Learn about Antisocial Personality Disorder

What is Antisocial Personality Disorder?

Those who have antisocial personality disorder display impulsive, irresponsible and risk-taking behaviour. They are driven by their own needs and desires and put these first above other people, even if it means hurting others in the process. They often struggle to feel empathy for others, resulting in a lack of remorse for any distress they may cause. Dishonesty, manipulation and coercion are often used by the individual towards other people in order to maintain control. This behaviour can be unpleasant for the people around them, which often makes it difficult for people with antisocial personality disorder to form and maintain friendships and relationships.

However, it is important to note that like other personality disorders, antisocial personality disorder is on a spectrum, and so the severity of these characteristics may be different for different people.

What are some of the symptoms of Antisocial Personality Disorder?

1.  A blatant disregard for right and wrong
2.  The use of lying and dishonesty in order to exploit other people
3.  Being callous and disrespectful towards other people
4. Using wit or charm in order to manipulate others for personal gain or pleasure
5.  Being arrogant and extremely opinionated, and displaying a sense of superiority over
other people.
6.  Problems with the law, including criminal behaviour
7.  Violating the rights of others by being dishonest or intimidating
8.  Failing to plan ahead and acting impulsively
9.  Hostility, aggression or violence towards other people.
10.  Lack of empathy and a lack of guilt or remorse for harming other people.
11.  Unnecessary risk-taking or dangerous behaviour with no regard for the safety of others or themselves
12.  Poor or abusive relationships
13.  Failure to consider the negative consequences of their own behaviour and failing to learn from it
14.  Irresponsible behaviour (e.g., repeatedly failing to fulfil obligations – personal life, work or school).

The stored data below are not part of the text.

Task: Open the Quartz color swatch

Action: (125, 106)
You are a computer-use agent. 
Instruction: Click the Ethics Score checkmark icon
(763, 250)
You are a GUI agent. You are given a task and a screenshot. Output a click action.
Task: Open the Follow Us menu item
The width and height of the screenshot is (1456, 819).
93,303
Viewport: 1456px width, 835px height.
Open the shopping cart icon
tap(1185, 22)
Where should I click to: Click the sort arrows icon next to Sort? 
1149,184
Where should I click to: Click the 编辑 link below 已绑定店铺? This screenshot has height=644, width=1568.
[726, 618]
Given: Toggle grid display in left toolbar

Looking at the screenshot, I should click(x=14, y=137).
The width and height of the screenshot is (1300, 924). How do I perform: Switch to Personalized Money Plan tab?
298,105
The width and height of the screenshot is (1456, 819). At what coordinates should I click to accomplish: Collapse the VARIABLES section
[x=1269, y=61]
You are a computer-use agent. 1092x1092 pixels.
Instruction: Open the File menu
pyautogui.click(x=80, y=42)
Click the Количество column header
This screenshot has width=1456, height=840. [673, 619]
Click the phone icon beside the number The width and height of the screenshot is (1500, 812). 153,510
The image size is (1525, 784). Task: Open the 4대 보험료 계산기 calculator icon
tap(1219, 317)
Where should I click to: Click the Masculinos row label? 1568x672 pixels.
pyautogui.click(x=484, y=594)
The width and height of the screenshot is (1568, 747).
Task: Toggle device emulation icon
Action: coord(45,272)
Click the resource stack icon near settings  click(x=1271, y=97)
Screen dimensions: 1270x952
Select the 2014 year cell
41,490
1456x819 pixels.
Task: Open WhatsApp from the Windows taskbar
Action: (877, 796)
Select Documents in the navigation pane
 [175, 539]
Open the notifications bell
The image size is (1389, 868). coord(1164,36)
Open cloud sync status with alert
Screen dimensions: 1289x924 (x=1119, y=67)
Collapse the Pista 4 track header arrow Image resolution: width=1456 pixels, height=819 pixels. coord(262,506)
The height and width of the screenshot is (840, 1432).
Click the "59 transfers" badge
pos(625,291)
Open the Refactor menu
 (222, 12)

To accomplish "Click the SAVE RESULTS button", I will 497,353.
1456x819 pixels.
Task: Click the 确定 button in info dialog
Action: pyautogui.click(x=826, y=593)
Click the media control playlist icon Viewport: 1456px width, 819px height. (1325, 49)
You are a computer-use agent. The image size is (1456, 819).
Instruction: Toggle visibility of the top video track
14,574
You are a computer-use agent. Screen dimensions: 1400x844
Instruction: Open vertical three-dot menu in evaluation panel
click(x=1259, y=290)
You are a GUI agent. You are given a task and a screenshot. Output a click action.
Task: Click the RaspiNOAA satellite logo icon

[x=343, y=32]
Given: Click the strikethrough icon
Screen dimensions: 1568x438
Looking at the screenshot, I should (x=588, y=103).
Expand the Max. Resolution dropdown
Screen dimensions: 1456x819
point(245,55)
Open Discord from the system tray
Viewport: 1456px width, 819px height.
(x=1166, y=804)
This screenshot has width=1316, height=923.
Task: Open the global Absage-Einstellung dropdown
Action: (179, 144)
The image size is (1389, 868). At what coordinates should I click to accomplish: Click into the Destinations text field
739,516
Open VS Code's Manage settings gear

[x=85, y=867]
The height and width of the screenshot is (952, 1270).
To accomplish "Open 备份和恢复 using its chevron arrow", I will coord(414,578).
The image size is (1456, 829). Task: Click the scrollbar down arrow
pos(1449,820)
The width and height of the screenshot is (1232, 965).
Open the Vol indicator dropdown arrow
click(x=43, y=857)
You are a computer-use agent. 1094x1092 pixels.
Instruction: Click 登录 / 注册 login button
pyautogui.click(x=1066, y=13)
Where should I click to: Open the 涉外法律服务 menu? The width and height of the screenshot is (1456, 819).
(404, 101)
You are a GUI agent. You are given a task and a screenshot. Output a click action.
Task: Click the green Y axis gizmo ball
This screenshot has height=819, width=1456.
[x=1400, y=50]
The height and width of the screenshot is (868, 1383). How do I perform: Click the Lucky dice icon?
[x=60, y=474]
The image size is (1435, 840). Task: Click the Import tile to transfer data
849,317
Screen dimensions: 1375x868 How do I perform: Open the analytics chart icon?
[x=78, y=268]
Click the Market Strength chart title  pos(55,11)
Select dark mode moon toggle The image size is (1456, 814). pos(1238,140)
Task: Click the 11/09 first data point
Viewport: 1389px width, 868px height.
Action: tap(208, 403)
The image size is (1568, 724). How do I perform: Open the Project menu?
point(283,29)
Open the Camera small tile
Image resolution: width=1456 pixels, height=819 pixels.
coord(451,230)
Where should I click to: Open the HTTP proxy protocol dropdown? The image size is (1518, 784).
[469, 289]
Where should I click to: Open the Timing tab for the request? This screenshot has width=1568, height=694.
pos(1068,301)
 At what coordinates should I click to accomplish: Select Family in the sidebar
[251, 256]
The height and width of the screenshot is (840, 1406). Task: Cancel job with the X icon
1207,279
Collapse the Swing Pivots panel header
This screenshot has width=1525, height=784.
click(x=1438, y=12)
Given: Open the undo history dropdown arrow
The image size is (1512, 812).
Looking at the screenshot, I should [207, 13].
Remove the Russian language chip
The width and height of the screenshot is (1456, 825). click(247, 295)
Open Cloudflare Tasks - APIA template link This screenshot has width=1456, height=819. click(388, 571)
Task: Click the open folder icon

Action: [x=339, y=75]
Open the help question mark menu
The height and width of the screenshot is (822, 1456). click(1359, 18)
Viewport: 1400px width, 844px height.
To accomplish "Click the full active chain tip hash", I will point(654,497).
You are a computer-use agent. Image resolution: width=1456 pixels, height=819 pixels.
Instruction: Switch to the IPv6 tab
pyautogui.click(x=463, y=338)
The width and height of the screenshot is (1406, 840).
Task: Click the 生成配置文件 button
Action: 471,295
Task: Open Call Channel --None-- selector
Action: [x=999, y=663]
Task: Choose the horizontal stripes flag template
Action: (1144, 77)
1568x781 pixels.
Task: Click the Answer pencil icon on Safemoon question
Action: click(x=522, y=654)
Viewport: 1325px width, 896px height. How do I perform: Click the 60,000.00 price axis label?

How does Antisocial Personality Disorder develop?

Research has shown that males are at a higher risk of developing antisocial personality disorder than females. It is unclear exactly why some people develop this disorder, but evidence suggests that both genetics and childhood traumatic experiences can increase the risk. From a genetic standpoint, those who have a history of this disorder in their family may be more at risk. It is also very common for individuals with this personality disorder to have experienced a difficult childhood (e.g., childhood abuse and neglect and/or growing up in an unstable, violent or chaotic environment). Those who have been diagnosed with Conduct Disorder before the age of 15 are also at a higher risk of developing Antisocial Personality Disorder as an adult, some of the signs and symptoms for childhood Conduct Disorder are as follows;

1.  Aggression/violent behaviour towards people and animals
2.  Destruction of property
3.  Deceitfulness
4.  Theft
5.  Significant rule violations

Problems and Consequences Associated with Antisocial Personality Disorder

Individuals with this personality disorder may experience a number of problems and consequences during their lifetime as a result of it. Some of these include;

1.  Abusive relationships (e.g., abusing or neglecting their spouse and/or children)
2.  Issues with alcohol and/or substance abuse
3.  Issues with the law, criminal activity – spending time in prison
4.  Homicidal or suicidal behaviours
5.  Other mental health disorders (e.g., depression or anxiety)
6.  Low economic and social status, leading to homelessness
7.  Premature death, often as a result of violence

How can Antisocial Personality Disorder be treated?

Evidence suggests that the behaviour associated with antisocial personality disorder can improve with therapy, even if some of the core characteristics such as lack of empathy remain. However, it is also important to acknowledge that antisocial personality disorder is one of the most difficult personality disorders to treat. In many cases, the involvement of substance misuse services and social care is vital for the individual’s treatment.

Cognitive behavioural therapy (CBT) is sometimes used to treat antisocial personality disorder, in order to help the individual change their unhelpful thoughts and behaviours.

However, evidence has shown that community-based programmes can be a much more effective long-term treatment, and these are frequently utilised in prisons. This type of social therapy aims to address the person’s risk of offending, as well as their psychological and emotional needs. It creates an environment where both staff and prisoners contribute to the decisions of the community.